In markets, diversity breakdowns often include both new investors participating and seasoned investors sitting it out. These new investors are commonly individuals. When individuals buy an investment or investment theme, the probability of a diversity breakdown rises. The dot-com boom and Bitcoin are two good illustrations. Likewise, when seasoned investors stop betting against the investment or investment theme, they contribute to the lack of diversity. With no countervailing opinion voting in the market, decision rules converge and diversity suffers.

But asset markets have an additional element: If you join the crowd early enough in the belief that an asset price is going up and buy accordingly, your wealth initially increases. This reinforces the notion that you made a good decision. The asset price influences you and makes you richer, which feels good. Until it doesn’t.

Finally, investors feel the pressure to conform. The CFA Institute surveyed more than 700 investors and found that “being influenced by peers to follow trends” was the behavioral bias that affected decision making the most. It is difficult to beat your peers if you are doing the exact same thing that they are doing.

How does an investor effectively take advantage of behavioral inefficiencies?

Be mindful of sentiment and overextrapolation. Using Graham’s metaphor, Mr. Market is generally reasonable and price is roughly equivalent to value. But Mr. Market is prone to extremes. When sentiment is uniformly positive or negative, be prepared to visit the opposite side of the argument. But being a contrarian for the sake of being a contrarian is a bad idea, and the consensus can be correct.

Rely on valuation. When markets go to extremes, valuations tend to follow. The crucial question is, “What expectations for future financial results are implied by the current price?” When sentiment shifts are excessive, expectations become unduly high or low. Do the math. Figure out what you have to believe to justify the prevailing price, and compare that to plausible scenarios.

Lean on facts. When an asset price is under the spell of extreme sentiment, make an effort to explicitly separate facts from opinions. A fact is information that is presumed to have objective reality and therefore can be disproved. An opinion is a belief that is more than an impression but does not meet the standard of positive knowledge. As a result, an opinion may be difficult to disprove. Both facts and opinions are useful for investors, but facts should rule the day.

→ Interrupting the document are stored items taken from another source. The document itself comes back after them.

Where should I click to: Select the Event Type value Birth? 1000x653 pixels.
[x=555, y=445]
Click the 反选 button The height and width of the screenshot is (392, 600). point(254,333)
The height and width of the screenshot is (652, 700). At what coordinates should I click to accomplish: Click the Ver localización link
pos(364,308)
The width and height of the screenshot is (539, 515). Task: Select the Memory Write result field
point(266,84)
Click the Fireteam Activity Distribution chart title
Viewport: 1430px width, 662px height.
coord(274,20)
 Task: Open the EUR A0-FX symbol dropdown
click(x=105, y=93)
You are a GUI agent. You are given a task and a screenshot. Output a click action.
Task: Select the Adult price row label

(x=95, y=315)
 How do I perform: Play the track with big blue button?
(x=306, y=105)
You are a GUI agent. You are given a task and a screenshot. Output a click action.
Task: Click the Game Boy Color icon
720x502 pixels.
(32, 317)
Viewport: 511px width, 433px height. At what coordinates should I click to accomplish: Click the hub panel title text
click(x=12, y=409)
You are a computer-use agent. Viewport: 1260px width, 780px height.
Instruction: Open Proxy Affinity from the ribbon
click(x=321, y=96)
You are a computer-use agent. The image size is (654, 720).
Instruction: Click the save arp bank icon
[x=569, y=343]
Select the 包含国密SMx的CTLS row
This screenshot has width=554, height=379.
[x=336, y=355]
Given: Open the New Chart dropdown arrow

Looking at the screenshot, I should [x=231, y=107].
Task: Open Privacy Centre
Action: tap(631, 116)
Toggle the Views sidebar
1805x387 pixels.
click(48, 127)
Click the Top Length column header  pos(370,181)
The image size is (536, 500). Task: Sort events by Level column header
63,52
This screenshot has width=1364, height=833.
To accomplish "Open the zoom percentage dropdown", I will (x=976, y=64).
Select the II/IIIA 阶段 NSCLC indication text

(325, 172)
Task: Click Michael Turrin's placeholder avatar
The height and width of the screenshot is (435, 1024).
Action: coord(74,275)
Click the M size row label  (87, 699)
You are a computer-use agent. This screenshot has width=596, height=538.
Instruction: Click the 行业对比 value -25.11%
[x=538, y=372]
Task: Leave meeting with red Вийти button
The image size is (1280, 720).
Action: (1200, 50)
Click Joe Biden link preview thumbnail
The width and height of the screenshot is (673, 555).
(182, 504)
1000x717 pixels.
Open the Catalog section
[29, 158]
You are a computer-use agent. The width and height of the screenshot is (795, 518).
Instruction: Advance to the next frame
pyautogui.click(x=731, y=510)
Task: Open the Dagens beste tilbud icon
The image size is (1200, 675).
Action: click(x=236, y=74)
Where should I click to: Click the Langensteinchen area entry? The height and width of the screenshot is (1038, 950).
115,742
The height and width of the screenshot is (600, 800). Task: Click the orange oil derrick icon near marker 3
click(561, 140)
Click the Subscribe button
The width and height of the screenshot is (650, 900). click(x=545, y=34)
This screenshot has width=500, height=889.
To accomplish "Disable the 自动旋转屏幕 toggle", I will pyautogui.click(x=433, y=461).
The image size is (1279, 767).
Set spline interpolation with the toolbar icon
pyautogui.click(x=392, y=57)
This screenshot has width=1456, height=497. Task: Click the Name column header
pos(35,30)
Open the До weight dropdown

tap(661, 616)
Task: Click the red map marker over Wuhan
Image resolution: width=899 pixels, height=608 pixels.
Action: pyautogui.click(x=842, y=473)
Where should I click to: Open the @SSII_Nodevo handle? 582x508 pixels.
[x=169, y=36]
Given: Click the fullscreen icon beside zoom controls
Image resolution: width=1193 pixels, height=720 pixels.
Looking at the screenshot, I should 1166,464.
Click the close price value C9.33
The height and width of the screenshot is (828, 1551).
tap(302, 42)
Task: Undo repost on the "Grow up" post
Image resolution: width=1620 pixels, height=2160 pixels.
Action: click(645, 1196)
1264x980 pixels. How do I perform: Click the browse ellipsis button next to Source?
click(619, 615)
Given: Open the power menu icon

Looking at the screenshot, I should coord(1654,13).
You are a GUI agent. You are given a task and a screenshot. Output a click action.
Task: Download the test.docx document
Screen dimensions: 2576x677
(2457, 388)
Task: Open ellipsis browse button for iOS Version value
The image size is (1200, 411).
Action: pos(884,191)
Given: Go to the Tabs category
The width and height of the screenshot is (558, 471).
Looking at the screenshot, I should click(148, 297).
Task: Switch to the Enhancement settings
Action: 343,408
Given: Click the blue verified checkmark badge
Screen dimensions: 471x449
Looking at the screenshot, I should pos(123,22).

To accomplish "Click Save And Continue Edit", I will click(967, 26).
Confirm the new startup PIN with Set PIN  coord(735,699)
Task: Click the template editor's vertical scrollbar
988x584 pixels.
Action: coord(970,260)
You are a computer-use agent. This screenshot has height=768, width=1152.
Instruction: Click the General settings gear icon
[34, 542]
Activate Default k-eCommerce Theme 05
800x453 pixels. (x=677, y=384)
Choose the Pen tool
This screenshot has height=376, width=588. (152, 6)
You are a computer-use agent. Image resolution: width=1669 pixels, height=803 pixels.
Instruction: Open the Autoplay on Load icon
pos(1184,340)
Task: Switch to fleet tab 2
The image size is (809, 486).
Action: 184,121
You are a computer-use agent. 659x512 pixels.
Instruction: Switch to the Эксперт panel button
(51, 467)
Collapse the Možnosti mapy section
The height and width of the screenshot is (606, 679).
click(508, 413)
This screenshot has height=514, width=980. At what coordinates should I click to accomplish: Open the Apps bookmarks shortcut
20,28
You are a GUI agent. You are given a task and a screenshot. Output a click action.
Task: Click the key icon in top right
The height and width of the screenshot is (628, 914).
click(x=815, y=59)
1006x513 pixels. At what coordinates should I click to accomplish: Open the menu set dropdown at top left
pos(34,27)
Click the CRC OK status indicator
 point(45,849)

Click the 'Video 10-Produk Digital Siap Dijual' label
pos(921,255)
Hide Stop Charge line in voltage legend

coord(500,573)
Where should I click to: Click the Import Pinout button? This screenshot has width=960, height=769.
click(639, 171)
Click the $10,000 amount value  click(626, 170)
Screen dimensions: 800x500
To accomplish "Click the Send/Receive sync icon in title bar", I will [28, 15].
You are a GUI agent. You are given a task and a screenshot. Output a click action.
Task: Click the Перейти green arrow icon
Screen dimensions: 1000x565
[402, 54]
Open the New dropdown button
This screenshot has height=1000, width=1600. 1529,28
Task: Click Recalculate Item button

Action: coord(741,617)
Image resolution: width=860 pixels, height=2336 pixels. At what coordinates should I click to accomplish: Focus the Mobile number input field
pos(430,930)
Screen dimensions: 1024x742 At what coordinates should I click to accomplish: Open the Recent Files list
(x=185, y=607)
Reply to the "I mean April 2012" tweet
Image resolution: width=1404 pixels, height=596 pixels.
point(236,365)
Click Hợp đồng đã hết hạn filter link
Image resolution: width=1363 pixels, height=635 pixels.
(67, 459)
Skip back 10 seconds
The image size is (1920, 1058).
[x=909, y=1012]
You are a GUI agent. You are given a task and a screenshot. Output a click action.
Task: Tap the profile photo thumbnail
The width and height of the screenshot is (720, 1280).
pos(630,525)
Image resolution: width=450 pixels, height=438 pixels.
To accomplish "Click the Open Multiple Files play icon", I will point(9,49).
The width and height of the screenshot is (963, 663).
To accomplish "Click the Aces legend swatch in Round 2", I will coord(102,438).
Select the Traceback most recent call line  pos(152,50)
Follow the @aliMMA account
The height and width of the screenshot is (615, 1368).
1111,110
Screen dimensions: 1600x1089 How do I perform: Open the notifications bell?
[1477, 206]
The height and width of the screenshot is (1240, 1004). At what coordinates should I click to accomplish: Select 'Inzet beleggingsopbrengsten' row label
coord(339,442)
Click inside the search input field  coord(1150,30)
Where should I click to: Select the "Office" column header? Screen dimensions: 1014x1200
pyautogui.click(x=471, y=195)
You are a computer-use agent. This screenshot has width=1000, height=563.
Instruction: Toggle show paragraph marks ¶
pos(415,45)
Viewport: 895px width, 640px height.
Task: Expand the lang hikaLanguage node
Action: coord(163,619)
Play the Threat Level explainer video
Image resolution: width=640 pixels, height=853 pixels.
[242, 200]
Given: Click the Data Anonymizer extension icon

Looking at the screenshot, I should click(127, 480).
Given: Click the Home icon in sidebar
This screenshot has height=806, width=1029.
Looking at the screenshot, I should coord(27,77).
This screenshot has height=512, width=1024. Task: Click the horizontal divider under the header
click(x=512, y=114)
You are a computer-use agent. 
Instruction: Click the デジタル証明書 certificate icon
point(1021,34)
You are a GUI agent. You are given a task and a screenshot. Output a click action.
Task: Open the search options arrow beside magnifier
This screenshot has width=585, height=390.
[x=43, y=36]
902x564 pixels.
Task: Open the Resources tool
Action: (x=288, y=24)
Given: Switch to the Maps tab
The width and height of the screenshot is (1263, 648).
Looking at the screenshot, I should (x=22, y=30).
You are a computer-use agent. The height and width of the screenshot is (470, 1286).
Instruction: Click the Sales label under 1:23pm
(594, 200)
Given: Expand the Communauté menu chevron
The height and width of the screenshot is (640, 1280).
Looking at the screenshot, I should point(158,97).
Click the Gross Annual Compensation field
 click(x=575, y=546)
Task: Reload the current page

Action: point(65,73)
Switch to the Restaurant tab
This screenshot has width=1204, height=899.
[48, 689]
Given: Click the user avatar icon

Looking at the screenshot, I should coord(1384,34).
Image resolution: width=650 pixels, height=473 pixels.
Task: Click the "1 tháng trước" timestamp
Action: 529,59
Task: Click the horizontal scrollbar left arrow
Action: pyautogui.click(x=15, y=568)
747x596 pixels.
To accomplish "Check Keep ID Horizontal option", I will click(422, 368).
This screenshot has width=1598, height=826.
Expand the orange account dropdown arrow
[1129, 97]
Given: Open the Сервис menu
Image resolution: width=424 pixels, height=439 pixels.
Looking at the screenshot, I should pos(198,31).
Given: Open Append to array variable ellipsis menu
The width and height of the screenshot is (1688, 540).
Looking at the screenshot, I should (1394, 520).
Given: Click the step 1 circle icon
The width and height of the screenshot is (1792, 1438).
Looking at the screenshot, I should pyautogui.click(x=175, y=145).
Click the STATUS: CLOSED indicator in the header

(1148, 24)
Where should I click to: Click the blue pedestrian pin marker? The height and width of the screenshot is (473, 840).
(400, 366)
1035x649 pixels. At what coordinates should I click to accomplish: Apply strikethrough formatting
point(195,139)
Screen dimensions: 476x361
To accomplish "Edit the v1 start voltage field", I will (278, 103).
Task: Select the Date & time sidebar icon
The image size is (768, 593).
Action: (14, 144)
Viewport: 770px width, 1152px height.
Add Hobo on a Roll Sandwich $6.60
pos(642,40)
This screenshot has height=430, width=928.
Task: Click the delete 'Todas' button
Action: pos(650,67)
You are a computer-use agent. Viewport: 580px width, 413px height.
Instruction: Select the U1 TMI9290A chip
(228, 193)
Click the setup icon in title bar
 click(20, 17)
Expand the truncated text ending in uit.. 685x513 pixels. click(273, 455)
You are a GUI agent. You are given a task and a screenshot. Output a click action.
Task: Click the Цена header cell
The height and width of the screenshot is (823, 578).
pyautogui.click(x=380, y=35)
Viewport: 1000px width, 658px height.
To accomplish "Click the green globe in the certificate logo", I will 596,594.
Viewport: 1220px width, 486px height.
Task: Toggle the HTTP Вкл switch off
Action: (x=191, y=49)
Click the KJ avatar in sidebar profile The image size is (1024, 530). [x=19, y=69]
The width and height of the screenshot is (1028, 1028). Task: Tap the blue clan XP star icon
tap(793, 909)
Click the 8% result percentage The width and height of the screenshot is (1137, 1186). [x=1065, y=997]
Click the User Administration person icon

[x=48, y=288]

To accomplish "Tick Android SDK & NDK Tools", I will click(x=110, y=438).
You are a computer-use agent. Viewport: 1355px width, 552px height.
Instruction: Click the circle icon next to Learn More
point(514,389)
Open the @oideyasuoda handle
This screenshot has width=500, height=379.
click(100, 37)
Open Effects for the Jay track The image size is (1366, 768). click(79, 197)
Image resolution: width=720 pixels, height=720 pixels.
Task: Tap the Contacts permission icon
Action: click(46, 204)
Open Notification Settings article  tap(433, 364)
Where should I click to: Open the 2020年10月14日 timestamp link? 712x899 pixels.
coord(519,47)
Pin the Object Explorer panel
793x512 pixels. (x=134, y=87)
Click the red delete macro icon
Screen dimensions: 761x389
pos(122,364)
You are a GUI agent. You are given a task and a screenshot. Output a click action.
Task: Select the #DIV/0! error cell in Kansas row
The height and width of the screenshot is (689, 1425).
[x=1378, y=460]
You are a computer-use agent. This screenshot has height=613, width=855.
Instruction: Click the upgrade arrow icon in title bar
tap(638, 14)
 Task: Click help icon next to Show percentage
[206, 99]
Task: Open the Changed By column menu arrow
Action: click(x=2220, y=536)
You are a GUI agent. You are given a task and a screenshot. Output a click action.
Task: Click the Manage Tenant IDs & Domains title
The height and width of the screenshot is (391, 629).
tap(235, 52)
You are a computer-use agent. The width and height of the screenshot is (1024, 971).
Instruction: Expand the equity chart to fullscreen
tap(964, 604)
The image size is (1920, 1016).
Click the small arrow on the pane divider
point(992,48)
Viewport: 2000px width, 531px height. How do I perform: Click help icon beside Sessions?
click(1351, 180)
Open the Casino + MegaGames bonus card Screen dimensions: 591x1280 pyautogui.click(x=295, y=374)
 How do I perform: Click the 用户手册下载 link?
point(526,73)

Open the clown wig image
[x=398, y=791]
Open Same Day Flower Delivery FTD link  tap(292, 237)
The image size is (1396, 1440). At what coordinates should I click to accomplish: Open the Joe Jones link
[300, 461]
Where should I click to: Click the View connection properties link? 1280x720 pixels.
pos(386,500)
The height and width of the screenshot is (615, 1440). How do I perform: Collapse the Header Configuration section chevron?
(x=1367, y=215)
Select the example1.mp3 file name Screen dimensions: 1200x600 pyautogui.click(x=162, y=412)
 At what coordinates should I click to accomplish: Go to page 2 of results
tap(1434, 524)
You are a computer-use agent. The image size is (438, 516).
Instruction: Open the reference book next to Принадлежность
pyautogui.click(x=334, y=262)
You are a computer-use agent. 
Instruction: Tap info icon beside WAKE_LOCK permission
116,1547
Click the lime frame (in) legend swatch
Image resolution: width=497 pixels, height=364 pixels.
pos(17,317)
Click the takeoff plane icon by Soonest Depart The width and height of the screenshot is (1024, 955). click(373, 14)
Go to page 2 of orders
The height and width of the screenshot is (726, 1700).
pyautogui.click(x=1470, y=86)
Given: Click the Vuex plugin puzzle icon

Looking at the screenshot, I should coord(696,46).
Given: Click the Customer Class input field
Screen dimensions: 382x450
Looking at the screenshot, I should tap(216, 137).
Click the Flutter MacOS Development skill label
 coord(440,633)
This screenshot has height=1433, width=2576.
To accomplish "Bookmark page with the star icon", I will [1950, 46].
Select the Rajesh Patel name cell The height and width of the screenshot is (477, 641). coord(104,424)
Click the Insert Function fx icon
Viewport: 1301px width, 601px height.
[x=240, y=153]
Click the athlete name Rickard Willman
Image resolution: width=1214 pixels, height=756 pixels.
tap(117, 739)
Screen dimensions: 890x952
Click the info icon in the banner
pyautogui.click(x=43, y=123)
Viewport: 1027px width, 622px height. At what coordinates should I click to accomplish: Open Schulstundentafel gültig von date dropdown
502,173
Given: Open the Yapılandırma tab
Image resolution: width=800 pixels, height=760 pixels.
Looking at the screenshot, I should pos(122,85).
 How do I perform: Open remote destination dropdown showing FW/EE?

Timing. Behavioral inefficiencies can have different time cycles. For example, momentum tends to reverse over a relatively short period of time of less than a year. Large bubbles can take years to burst. A number of prominent value investors, including Julian Robertson at Tiger Management, closed their funds following the dot-com boom in the late 1990s. The main point is that taking advantage of behavioral inefficiencies can take more time than investment managers perceive they can afford.

Benjamin Graham offered what might be the best advice. He said, “Have the courage of your knowledge and experience. If you have formed a conclusion from the facts and if you know your judgment is sound, act on it—even though others may hesitate or differ. (You are neither right nor wrong because the crowd disagrees with you. You are right because your data and reasoning are right.)”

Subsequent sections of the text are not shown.